Here, when the new and renewable energy unmanned distributed power generation facility is a solar power generator, for example, facilities such as a solar cell, a solar cell module, an inverter, a power conversion device, and a storage battery may be built near the power demand area, and the wind power generator When this is the case, for example, equipment such as rotors, blades, gearboxes, generators, etc. may be built near the power demand area.

In addition, the unmanned distributed power generation system acquires and stores distributed power generation operation data (eg, each facility and operation state of each facility, etc.) generated through the execution of distributed power generation, and the distributed power generation stored when the unmanned aerial vehicle enters the communication area It can provide functions such as wireless transmission of operational data to unmanned aerial vehicles.

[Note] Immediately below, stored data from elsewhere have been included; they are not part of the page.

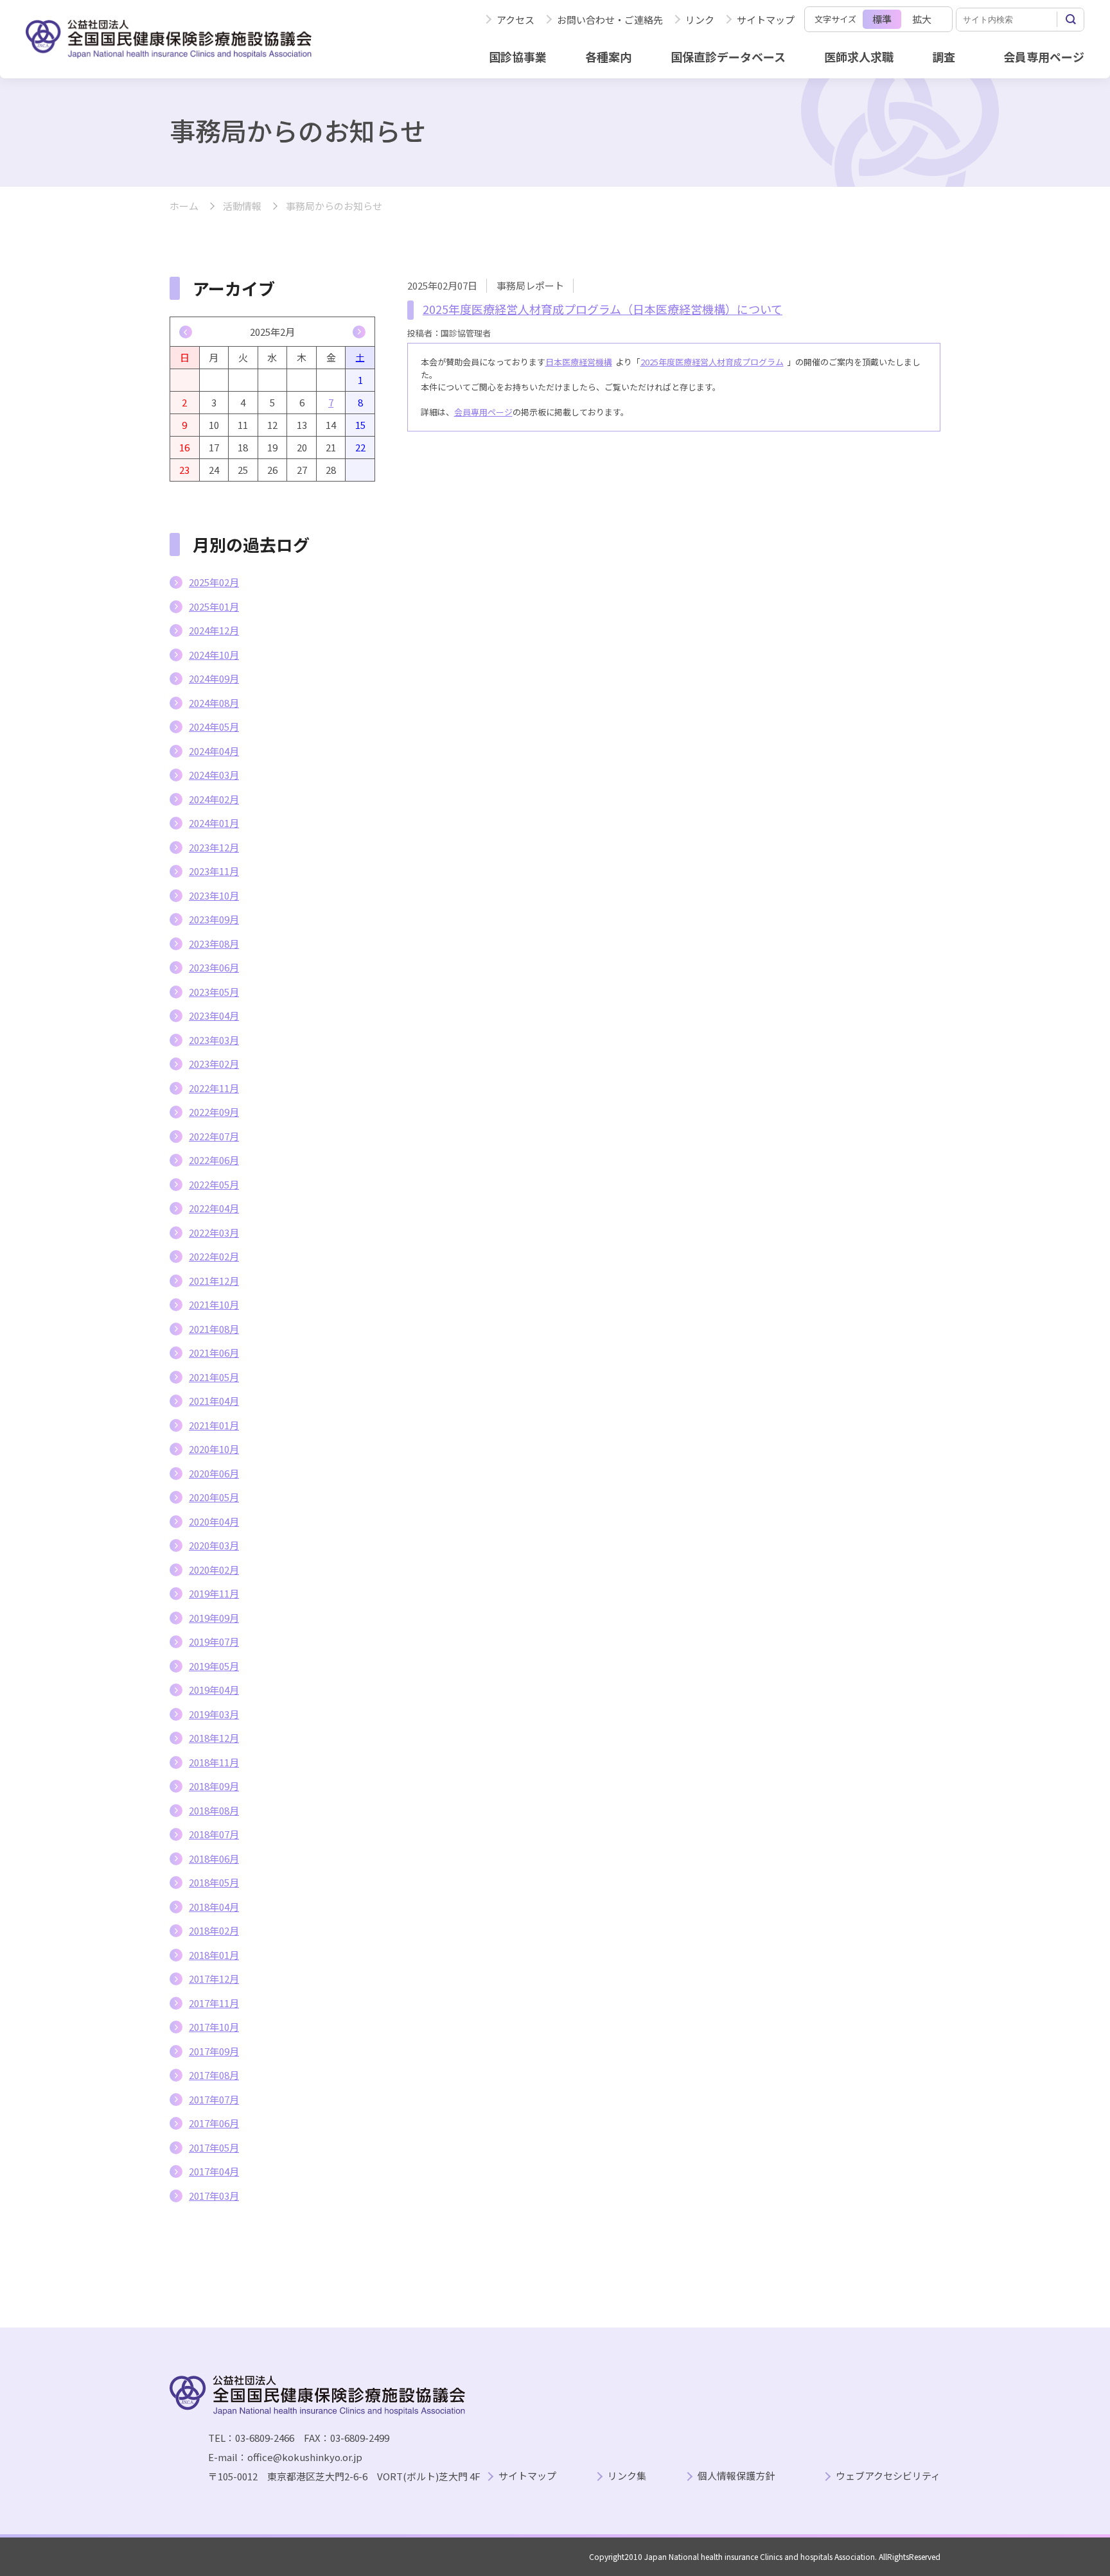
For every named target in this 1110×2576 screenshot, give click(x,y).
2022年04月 (214, 1208)
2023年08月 (214, 943)
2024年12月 (214, 630)
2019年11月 (214, 1593)
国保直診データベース (728, 56)
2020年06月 (214, 1473)
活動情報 (242, 206)
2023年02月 (214, 1063)
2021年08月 (214, 1329)
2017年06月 (214, 2123)
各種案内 (608, 56)
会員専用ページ (1043, 56)
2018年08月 (214, 1810)
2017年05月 (214, 2147)
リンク (699, 19)
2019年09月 (214, 1617)
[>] (359, 332)
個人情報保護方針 (736, 2476)
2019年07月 (214, 1641)
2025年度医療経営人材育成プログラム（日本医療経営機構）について (602, 308)
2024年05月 (214, 726)
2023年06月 (214, 967)
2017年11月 (214, 2003)
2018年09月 (214, 1786)
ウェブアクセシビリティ (888, 2476)
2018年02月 (214, 1930)
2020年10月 (214, 1449)
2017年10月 (214, 2026)
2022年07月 (214, 1136)
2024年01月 (214, 823)
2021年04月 (214, 1400)
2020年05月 (214, 1497)
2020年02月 (214, 1569)
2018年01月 (214, 1955)
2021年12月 (214, 1280)
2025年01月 (214, 606)
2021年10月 (214, 1304)
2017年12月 (214, 1978)
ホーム (184, 206)
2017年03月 (214, 2195)
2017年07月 (214, 2099)
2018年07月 (214, 1834)
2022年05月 (214, 1184)
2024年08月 (214, 702)
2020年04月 (214, 1521)
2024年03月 (214, 774)
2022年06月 (214, 1160)
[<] (185, 332)
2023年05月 (214, 991)
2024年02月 (214, 799)
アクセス (515, 19)
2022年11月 (214, 1088)
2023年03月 (214, 1040)
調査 (943, 56)
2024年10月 (214, 654)
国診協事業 (518, 56)
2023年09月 (214, 919)
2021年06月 (214, 1352)
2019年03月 (214, 1714)
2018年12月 (214, 1738)
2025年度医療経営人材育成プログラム (712, 362)
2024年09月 (214, 678)
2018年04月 (214, 1906)
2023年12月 (214, 847)
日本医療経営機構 (578, 362)
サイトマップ (766, 19)
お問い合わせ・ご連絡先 (610, 19)
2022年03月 (214, 1232)
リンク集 (627, 2476)
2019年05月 (214, 1666)
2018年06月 (214, 1858)
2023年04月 (214, 1015)
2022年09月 (214, 1111)
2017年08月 (214, 2075)
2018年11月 (214, 1762)
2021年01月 (214, 1425)
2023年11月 (214, 871)
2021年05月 (214, 1377)
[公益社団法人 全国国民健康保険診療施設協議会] (169, 39)
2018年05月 (214, 1882)
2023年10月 (214, 895)
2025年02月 (214, 582)
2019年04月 (214, 1689)
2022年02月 (214, 1256)
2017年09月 (214, 2051)
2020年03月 (214, 1545)
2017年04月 (214, 2171)
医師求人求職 (859, 56)
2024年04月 (214, 751)
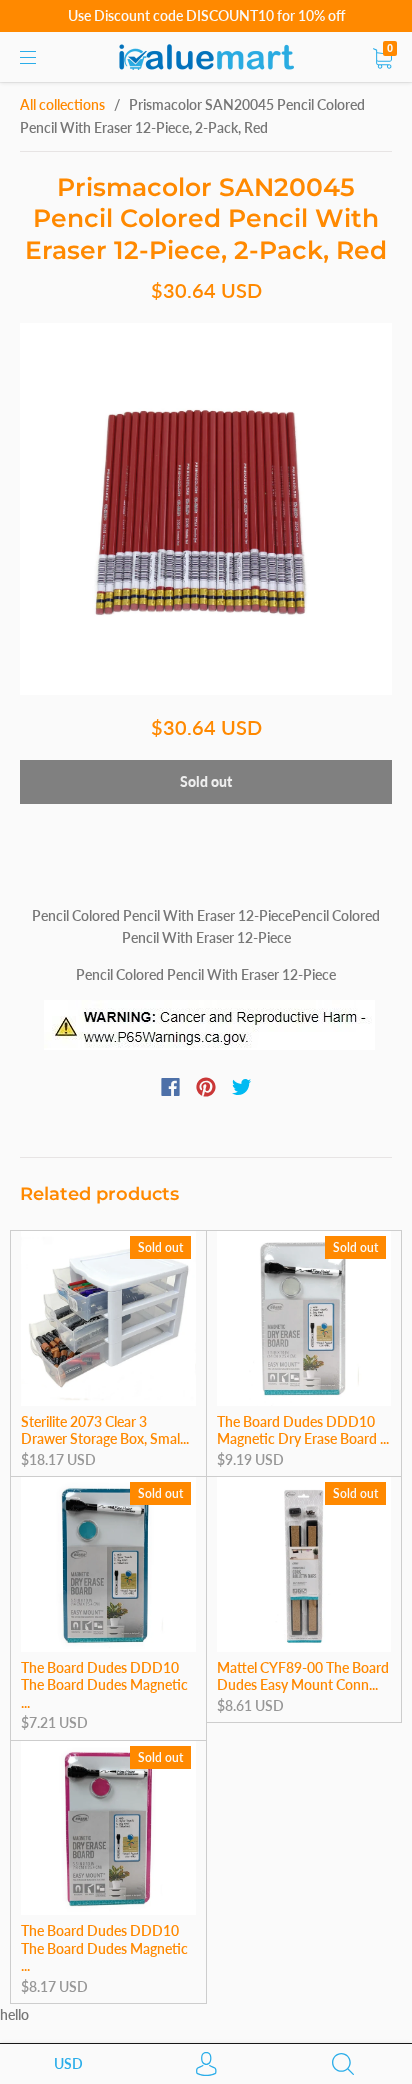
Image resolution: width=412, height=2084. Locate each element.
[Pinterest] (206, 1087)
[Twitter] (242, 1087)
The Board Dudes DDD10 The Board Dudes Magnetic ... (104, 1685)
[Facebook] (170, 1087)
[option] (206, 509)
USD (68, 2063)
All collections (62, 104)
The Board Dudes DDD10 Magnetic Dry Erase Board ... (303, 1430)
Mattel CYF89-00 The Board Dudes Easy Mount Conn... (303, 1676)
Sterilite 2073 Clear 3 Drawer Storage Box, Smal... (105, 1430)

The unmanned distributed power generation system may include a power generation control unit, a data management unit, a data storage unit, an aircraft authentication unit, a control logic management unit, and a data transmission/reception unit.

The power generation control unit may provide a function of controlling the operation of various facilities constituting the unmanned distributed power generation system of new and renewable energy according to the control logic for the distributed power generation operation stored in the control logic management unit to be described later.

In addition, when the unmanned aerial vehicle is authenticated as a valid vehicle, the vehicle authentication unit additionally controls the distributed generation operation data including the temporary information stored in the data storage unit to be retrieved and transmitted to the data transmission and reception unit together with the identifier information of the unmanned distributed generation system. It can provide functions such as

At this time, distributed power generation units are grouped according to the site and connected to one transceiver as well as connected to another transceiver, so that when an error or noise occurs, it not only blocks the influence on adjacent groups, but also improves communication reliability through duplication.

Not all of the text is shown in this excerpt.